EXERCISE OBJECTIVE:
Within the data that follows, set down exactly the lines from the one containing "Tutorials (112, 1720)" through the one containing "Affiliate (825, 1511)", both ends included.

DATA LISTING:

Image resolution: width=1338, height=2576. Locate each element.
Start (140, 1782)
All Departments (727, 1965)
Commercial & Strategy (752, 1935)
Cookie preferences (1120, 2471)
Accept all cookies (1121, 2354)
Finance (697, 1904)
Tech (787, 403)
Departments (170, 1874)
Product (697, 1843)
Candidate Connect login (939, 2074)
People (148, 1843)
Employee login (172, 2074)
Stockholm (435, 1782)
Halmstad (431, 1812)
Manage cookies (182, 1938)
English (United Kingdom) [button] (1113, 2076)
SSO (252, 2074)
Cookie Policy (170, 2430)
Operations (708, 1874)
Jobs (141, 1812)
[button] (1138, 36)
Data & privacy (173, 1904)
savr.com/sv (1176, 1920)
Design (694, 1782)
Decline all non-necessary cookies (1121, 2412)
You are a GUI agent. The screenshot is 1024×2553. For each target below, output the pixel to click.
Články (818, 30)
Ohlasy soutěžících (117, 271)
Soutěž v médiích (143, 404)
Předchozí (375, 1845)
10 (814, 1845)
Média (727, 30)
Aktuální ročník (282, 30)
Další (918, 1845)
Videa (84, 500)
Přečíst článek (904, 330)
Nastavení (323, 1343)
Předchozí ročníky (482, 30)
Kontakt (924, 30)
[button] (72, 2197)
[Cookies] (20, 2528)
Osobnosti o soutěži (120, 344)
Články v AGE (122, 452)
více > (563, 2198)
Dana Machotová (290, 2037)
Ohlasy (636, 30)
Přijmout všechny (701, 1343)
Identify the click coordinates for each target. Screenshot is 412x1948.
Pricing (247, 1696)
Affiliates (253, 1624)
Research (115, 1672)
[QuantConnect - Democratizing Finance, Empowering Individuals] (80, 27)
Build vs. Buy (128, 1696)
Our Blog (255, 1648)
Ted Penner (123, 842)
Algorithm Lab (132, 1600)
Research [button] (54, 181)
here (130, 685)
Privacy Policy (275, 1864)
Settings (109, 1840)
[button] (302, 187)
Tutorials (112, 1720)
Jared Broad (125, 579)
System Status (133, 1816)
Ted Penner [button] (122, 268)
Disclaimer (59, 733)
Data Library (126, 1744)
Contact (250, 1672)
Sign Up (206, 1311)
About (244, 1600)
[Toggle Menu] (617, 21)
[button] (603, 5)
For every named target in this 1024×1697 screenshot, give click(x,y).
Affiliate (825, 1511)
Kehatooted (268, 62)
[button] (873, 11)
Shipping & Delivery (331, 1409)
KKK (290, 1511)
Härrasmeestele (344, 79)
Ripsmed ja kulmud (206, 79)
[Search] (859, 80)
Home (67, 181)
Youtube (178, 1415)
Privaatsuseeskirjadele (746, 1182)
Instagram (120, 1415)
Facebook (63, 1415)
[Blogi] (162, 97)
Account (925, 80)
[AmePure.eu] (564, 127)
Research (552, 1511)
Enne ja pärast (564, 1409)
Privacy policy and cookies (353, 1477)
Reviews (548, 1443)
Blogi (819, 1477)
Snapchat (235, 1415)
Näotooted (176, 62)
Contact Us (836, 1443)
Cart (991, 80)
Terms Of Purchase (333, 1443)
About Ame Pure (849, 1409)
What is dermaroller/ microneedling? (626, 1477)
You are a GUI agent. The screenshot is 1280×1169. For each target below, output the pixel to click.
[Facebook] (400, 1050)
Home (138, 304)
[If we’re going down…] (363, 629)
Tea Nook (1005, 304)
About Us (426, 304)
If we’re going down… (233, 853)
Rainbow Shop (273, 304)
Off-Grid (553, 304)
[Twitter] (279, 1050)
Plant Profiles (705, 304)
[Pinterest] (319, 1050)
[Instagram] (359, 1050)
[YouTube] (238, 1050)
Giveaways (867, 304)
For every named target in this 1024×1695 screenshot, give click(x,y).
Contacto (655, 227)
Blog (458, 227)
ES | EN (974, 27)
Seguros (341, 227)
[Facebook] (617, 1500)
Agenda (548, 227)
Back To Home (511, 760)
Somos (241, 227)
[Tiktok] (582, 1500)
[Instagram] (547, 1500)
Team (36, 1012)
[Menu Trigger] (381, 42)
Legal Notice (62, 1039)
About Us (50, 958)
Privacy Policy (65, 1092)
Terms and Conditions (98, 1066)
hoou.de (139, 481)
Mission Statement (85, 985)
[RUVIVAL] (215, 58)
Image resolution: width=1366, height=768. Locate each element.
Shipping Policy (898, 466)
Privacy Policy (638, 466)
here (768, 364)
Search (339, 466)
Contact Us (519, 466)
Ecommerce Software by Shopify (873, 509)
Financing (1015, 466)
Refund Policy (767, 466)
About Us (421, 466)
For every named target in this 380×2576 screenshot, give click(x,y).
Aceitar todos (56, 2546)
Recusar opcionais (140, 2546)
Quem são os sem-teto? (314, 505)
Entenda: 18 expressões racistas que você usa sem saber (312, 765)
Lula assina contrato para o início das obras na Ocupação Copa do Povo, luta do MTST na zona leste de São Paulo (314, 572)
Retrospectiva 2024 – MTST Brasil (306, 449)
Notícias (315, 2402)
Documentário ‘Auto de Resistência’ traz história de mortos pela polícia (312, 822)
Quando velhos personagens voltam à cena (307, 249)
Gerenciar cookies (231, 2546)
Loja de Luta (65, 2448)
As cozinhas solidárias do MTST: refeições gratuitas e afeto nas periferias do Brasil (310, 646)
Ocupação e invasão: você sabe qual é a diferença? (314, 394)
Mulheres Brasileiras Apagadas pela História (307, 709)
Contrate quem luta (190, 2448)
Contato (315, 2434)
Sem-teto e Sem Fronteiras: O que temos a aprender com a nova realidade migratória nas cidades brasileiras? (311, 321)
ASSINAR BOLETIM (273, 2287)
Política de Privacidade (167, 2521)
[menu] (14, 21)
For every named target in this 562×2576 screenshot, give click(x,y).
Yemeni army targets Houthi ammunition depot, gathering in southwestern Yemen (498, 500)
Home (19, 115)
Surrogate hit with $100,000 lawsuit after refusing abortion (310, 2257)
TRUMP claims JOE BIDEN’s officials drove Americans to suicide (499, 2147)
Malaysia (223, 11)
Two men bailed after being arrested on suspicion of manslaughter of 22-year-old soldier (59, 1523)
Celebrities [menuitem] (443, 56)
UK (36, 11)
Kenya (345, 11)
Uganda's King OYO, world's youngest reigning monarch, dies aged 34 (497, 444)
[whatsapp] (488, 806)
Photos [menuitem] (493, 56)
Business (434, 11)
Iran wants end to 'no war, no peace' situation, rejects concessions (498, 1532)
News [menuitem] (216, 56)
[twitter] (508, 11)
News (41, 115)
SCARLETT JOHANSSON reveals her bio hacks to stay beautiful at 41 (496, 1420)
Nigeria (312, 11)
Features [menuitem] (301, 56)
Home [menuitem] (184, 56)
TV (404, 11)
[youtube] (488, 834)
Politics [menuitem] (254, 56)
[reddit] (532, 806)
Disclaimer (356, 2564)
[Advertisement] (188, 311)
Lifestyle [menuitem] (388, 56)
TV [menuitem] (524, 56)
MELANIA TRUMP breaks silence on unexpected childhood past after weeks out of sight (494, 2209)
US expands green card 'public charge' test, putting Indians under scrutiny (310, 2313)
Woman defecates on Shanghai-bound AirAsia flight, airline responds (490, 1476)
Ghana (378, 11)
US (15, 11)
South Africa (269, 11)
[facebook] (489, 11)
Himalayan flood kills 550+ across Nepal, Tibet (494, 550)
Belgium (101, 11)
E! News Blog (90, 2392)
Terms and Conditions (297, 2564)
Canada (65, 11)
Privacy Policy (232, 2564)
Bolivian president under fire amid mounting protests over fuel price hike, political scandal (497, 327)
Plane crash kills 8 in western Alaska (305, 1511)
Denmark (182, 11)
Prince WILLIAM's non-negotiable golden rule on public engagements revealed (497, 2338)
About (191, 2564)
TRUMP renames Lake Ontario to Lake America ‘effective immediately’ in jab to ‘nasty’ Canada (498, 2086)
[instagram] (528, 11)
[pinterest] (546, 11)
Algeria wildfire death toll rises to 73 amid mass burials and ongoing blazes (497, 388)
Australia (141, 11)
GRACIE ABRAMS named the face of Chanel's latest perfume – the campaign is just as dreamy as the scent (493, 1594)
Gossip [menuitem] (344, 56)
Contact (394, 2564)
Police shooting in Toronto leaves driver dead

RESPONSE AREA:
Tutorials (112, 1720)
Jared Broad (125, 579)
System Status (133, 1816)
Ted Penner [button] (122, 268)
Disclaimer (59, 733)
Data Library (126, 1744)
Contact (250, 1672)
Sign Up (206, 1311)
About (244, 1600)
[Toggle Menu] (617, 21)
[button] (603, 5)
For every named target in this 1024×1697 screenshot, give click(x,y).
Affiliate (825, 1511)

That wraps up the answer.